La liberazione ha riportato alla mente la sorte di Naval’nyj e provocato indignazione per l’equiparazione fra innocenti e colpevoli, spie e assassini. Nelle stesse ore moriva nei lager dopo uno sciopero della fame Pavel Kušnir. Le differenze rispetto agli scambi degli anni ‘70 e l’affermazione della Russia come “Stato canaglia”. La promessa di un ritorno di Kara-Murza. 

Mosca (AsiaNews) - Lo scambio di prigionieri tra Russia, Stati Uniti e Germania ha suscitato grande commozione per la liberazione dei più noti dissidenti dai lager, riproponendo con tono nostalgico il pensiero che fra loro avrebbe potuto esserci anche Aleksej Naval’nyj. E, allo stesso tempo, ha provocato notevole indignazione per aver messo sullo stesso piano gli innocenti e i colpevoli, i prigionieri politici con le spie e gli assassini, come il grande amico di Vladimir Putin, il killer dell’Fsb Vadim Krasikov.

Mentre gli eroi dell’opposizione politica alla dittatura sbarcavano ad Ankara, in Turchia, per raggiungere poi la propria meta finale, un altro attivista russo contro la guerra moriva nel lager dopo uno sciopero della fame, il 38enne pianista Pavel Kušnir. Ne ha dato notizia la fondatrice dell’associazione “Russia dietro le sbarre”, Olga Romanova, ricordando che nei lager russi ci sono ancora più di 800 prigionieri politici, i cui nomi non sono certo famosi come i dissidenti liberati, ma che si cerca di non dimenticare.

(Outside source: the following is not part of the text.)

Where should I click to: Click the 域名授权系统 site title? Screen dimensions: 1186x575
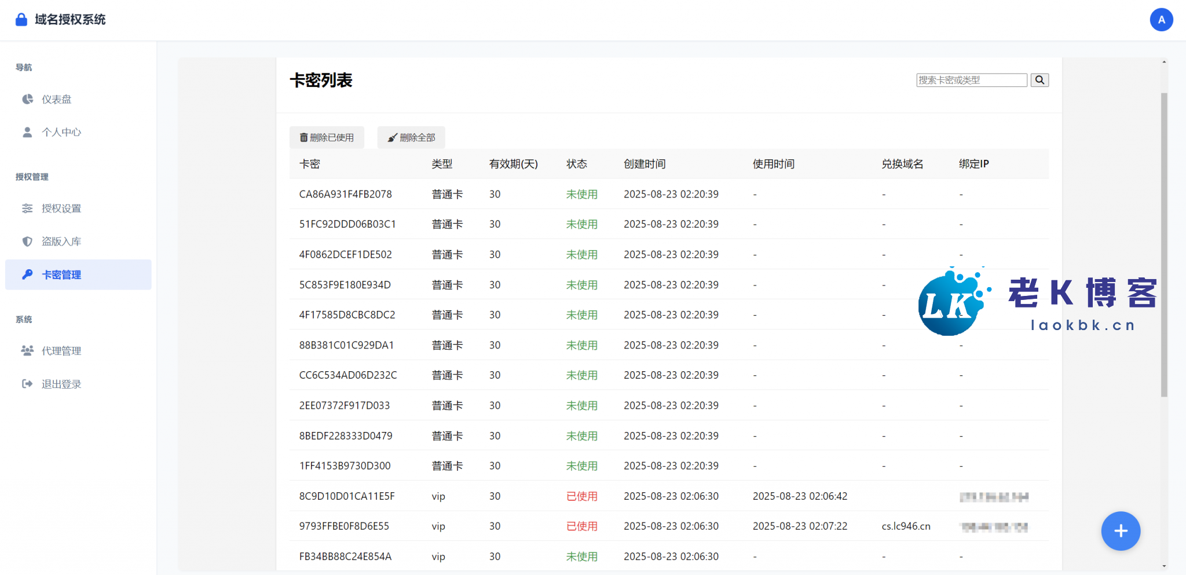70,20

Il confronto tra i protagonisti dello scambio rende assai poco festosa la notizia, che pure è stata salutata come un grande successo diplomatico. Negli anni Settanta si scambiavano dissidenti per rivoluzionari, politici contro politici, non martiri contro criminali. Come fanno notare diversi commentatori, tra cui la politologa Marina Litvinovič, con questa operazione la Russia si è “definitivamente affermata come un Paese-canaglia, che non si vergogna ad espellere persone splendide in cambio di mostri”.

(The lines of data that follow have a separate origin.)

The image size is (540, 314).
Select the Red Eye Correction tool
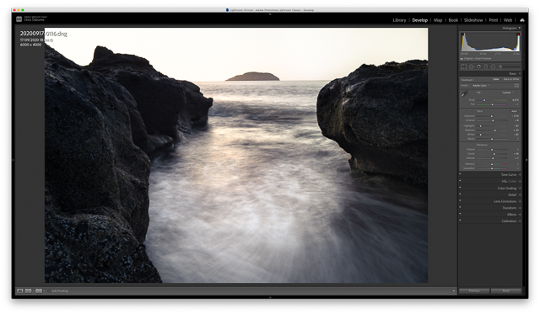click(x=478, y=67)
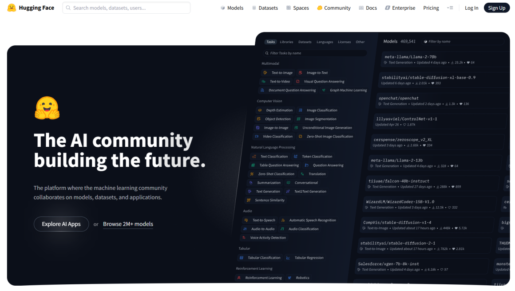Click the Explore AI Apps button
The height and width of the screenshot is (291, 515).
(61, 224)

Putin ha dimostrato che il principio fondamentale della sua politica viene proprio dalla scuola del Kgb, per cui “non si abbandonano i nostri”, e abbracciando Krasikov ha lasciato intendere chi potrebbe guidare la Russia al suo posto; nessun altro politico della cerchia di potere può godere di tanto affetto e tale identificazione. Per ottenere il ritorno del suo “sosia-killer”, il presidente non si è neppure preoccupato del fatto che lo scambio legittima lo status di “prigionieri politici” per coloro che erano stati messi in lager per “estremismo”. Questo potrebbe dare più speranza ai molti rimasti dietro le sbarre, che non devono temere di “politicizzare” la loro condizione.

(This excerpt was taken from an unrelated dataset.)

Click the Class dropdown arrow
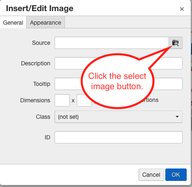Viewport: 192px width, 187px height. click(x=177, y=117)
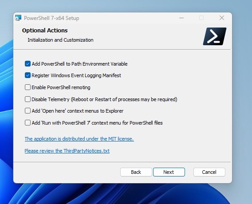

Tra i tanti commenti, si diffonde l’opinione che il presidente abbia accettato lo scambio per dimostrare la sua disponibilità alle trattative con l’Occidente per porre fine alla guerra, o quantomeno per congelare il conflitto mantenendo le posizioni acquisite nei territori occupati. Gli stessi dissidenti liberati hanno però ammonito che “non è il momento di aspettare, ma di agire”, come ha affermato Andrej Pivovarov nella conferenza-stampa tenuta a Bonn insieme a Vladimir Kara-Murza e Ilja Jašin. Servono gesti concreti che “dimostrino la falsità dell’immagine del mondo che viene riversata sui cittadini russi dalla propaganda di Stato, per cui la Russia è una fortezza assediata dai nemici”.

Gli eroi dell’opposizione chiedono ai Paesi occidentali di “tendere la mano ai russi” soprattutto ai giovani, di invitarli a studiare in Europa o in America, “affinché vedano che qui vivono uomini come loro, non gli orchi di cui parla la televisione russa”. Anche Kara-Murza assicura che “molti russi sono contrari a Putin, non credete alla propaganda, non confondete la Russia con il regime di Putin”. Ognuno dei sedici prigionieri è stato accompagnato allo scambio dal “proprio” custode dell’Fsb, e quello di Vladimir gli ha detto “guarda la tua patria, perché non la rivedrai mai più”. Kara-Murza gli ha risposto che “so per certo che noi torneremo in Russia, arriverà quel giorno in cui sarà un Paese europeo, libero e civilizzato”, invitando tutti a “fare di tutto affinché quel giorno si avvicini il più possibile”. Molte altre persone attendono di essere liberate, “non solo quelle che sono rinchiuse nei lager, e non solo i cittadini russi”, conclude Ilja Jašin.